Digital tyranny in the U.K. -- is the U.S. next?

If the United Kingdom's Digital Economy Bill is enacted, the government will have unfettered power to monitor and punish almost any user activity that copyright holders don't like

It was with shock and awe that I read Cory Doctorow's piece on proposed legislation introduced in the United Kingdom last week. This particular set of amendments, wrapped in the so-called Digital Economy Bill, proves without a doubt that truth is stranger than fiction. I urge you to read Cory's take on this, but I'll summarize some of the more troubling aspects:

  1. If illegal file sharing is suspected (not necessarily proven) within a home, all Internet access to that residence could be terminated and fines of up to £50,000 could be imposed on the household.
  2. ISPs could be compelled to spy on their own users or face stiff fines and other penalties.
  3. The UK Business Secretary would be granted the power to modify any aspect of the law without debate, including the definition of new violations and penalties at a whim, essentially turning his position into that of a dictator for all digital communications within the United Kingdom.

[ Think it can't happen here? The you haven't been following the ridiculous debate in Congress over Net neutrality. ]

Needless to say, these are incredibly bad ideas, even coming from a country with an Official Secrets Act. The language in this bill would place corporations in complete control over the Internet in the United Kingdom, answering to nobody but themselves. It's practically a step-by-step guide on how to force your best and brightest to move to another country. The only way this legislation could be worse for U.K. citizens would be if it mandated random hourly beheadings at major shopping areas as a warning to copyright violators.

Why is it that instead of trying to spread availability of high-speed Internet access, significant segments of first-world governments seem bent on doing the opposite? On the other side of the pond, we now have either a primer on how to descend into wanton corporate rule or a stiff warning.

I find it tough to find a middle ground when discussing this with others, especially nontechnical people who don't understand either the ramifications or the technology. On one side is the tinfoil hat, and on the other is a shrug and a "Well, what can you do?" Neither are useful for communicating the need for an open Internet to anyone.

This "war" isn't really about the Internet, though. It's about content. It's about the established corporate entities that own the rights to everything we read, hear, and watch. They are very much entitled to protect those assets and certainly welcome to adapt to the times and deliver that content for a price suitable for the consumer and their bottom line.

However, under no circumstances should they be allowed to function as a pseudo-government agency, arbitrarily invading our privacy and serving as judge, jury, and executioner whenever and wherever they like. As disturbing as legislation like this might be, it's far more troubling to understand that very many people in positions of power within these companies believe fervently that this is not only a good idea, but the only idea.

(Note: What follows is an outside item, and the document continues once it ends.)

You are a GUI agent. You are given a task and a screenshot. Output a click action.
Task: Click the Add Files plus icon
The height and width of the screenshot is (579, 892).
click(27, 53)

The psychopathic nature of the recording and music industry has been carefully nurtured over many decades, requiring it to be at once fresh, edgy, and hip, while simultaneously treating every new content-playback technology as if it was Satan himself. Take the case of DVD CCA v. Kalidescape.

Kalidescape makes centralized content management products for the home. Basically, if you buy one of their central units and one or more playback units, you can rip DVDs and CDs straight to disk and play them back on your TV or stereo. Using this method to play music and video is fantastically easier than any other method currently available, leaving no DVDs or CDs to scratch or lose, and you can watch whatever you like wherever you are.

Naturally, the DVD CCA (Copy Control Association) has a rather different perspective and sued Kalidescape in 2007. Somewhat shockingly, Kalidescape won -- for two years. A few months ago, the California Court of Appeals for the Sixth Appellate District overturned the ruling and the future of Kalidescape is uncertain.

You can never win by threatening and punishing your customers. As these industries continue to push their heads into the sand and flail about trying to control exactly when, where, and how people consume their products, more and more people will simply head the other way. The United Kingdom can twist itself into a pretzel fining people for downloading season one of "The Vicar of Dibley," and the MPAA can continue to sue the planet in an effort to revert movies to the silent era, but it won't change the fact that people have seen the alternatives, and they're far better than anything these industries want to push on us. The only question is how badly they'll destroy themselves figuring that out.